One inconsequential day I was twirling my hair between my fingers. That day I had decided to put the ever growing (at a most determined garden weed rate) hair into two braids, yes Pippy Longstocking style. (Why is it anytime we girls put our hair like that some dude HAS to make that comment?) So absentmindedly twirling I start checking out the ends of my hair and see it - my first white hair. Apparently my hair thinks "gray" is a waste of time or state of being not worth our time and went straight to white. I can't help but think of my father, largely of Irish and Polish descent, who began "going gray" in his 20s and now has a (thinning) head of snow white hair. I know from my high school biology days this has more to do with genetics than having daughters, but alas, Danny Boy feels the need to blame having a house full of women for his alabaster locks.

Upon discovering this solo strand, whom I've started referring to as The White Bandit, I had one of those "Jesus! I'm not getting any younger!" moments and quickly started to closely examine the rest of my locks for additional culprits (so far no additional white bastards). I've never been one to dye or color my hair as it is very curly and this lady does not need her hair to get anything done to it that will INCREASE dryness, thereby increasing frizz. Grant it, I am not approaching my own personal Twilight here, I mean lordy, I'm still in my 20s, but that single strand of white made me realize how important it is to not coast through life in a complacent, cozy bubble.

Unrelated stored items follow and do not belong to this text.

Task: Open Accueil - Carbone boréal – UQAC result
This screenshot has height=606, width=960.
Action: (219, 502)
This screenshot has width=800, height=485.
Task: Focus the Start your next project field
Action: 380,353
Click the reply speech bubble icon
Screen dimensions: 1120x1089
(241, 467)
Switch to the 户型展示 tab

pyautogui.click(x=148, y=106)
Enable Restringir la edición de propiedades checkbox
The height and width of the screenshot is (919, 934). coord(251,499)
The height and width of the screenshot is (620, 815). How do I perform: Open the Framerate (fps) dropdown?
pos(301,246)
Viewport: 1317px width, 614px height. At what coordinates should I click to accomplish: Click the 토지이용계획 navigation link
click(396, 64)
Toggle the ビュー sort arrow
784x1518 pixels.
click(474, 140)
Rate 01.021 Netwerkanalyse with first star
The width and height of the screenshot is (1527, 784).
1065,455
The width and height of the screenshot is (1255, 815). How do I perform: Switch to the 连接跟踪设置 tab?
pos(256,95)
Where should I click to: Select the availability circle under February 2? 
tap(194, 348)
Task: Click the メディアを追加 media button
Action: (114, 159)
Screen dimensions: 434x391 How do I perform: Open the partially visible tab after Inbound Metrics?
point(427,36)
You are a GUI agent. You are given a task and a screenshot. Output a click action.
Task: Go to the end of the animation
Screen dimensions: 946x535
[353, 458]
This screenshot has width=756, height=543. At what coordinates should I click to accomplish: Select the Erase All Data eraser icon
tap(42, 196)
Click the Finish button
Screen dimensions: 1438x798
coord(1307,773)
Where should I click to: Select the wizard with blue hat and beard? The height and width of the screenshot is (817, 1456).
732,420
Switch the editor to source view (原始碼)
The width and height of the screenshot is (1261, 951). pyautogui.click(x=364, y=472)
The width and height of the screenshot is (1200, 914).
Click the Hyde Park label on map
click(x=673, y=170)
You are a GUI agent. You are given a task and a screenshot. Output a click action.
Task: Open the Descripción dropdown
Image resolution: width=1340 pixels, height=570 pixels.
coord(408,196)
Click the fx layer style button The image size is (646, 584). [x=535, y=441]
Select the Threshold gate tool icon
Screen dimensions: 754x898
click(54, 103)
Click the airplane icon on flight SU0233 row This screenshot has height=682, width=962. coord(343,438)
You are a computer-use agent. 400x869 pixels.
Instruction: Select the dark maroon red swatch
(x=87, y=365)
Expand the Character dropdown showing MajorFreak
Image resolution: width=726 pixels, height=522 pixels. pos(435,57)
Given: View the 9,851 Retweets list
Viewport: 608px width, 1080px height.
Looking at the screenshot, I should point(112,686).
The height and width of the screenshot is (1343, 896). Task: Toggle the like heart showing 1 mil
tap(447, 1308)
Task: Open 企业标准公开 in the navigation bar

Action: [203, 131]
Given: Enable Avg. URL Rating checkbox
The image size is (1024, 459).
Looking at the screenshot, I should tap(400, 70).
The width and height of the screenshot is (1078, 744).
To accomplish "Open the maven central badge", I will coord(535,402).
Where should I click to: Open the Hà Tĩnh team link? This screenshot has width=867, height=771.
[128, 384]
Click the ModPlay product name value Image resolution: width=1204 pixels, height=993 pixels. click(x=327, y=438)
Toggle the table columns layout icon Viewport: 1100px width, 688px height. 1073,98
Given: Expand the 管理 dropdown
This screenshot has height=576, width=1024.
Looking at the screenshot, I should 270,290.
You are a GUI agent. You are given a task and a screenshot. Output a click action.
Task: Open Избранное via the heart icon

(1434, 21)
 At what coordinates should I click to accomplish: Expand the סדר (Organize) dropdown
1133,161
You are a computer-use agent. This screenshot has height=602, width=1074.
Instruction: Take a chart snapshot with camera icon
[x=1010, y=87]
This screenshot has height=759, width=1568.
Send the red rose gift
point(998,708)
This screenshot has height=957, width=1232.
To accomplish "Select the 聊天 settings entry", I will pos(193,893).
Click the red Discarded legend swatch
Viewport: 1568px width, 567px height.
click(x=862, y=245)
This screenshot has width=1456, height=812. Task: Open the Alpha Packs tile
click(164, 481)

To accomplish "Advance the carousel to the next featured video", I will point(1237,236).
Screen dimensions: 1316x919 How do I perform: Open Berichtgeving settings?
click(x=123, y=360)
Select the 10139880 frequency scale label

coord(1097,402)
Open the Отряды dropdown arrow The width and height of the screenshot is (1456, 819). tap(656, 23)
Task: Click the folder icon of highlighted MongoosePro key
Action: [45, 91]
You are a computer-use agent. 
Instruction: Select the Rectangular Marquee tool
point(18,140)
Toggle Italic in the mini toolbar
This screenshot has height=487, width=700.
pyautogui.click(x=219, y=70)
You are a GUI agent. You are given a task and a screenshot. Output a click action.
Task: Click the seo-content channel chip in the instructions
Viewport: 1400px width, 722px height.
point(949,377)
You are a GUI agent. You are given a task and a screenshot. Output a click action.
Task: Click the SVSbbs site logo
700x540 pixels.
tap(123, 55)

I recently had someone ask me what my dreams and goals were and I was embarrassed because I couldn't answer them. I know people who have dreams and goals and they are actively working towards achieving those things. I was left questioning myself, saying, "Meg what the deuce happened to you? Where did your passion go? How did I end up here with no direction or place to call home...wait that's a Bob Dylan song..." But seriously, if one doesn't have a dream to aspire to what's left but the grind and struggle of a pointless existence. I'm definitely not trying to belittle the little pleasures in life because I value those deeply, but if I'm just coasting and a part of the bigger machine with nothing to aspire to, nothing to look towards, what the f am I doing? How can I truly value the present?

So The White Bandit continues to ride on my head, (thankfully underneath many pieces of hair that still are full of color) and while this Bandit has stripped a singular strand of its color, softness and shine, it has prompted the grey matter underneath it all to dream again.

Thanks White Bandit. Ride on.

Tuesday, December 23, 2008

'Tis the Season

Yes so life has gotten in the way of me writing or perhaps I should blame it specifically on work and the long hours and lack of sleep or perhaps that I've been neglecting my dogs and walking them so if I were to accomplish something after work it would be a walk with Han and Chewie or that it is now officially smack in the middle of the holidays and I'm so busy buying and wrapping presents and visiting friends and family; alas it doesn't matter what I put they are all excuses.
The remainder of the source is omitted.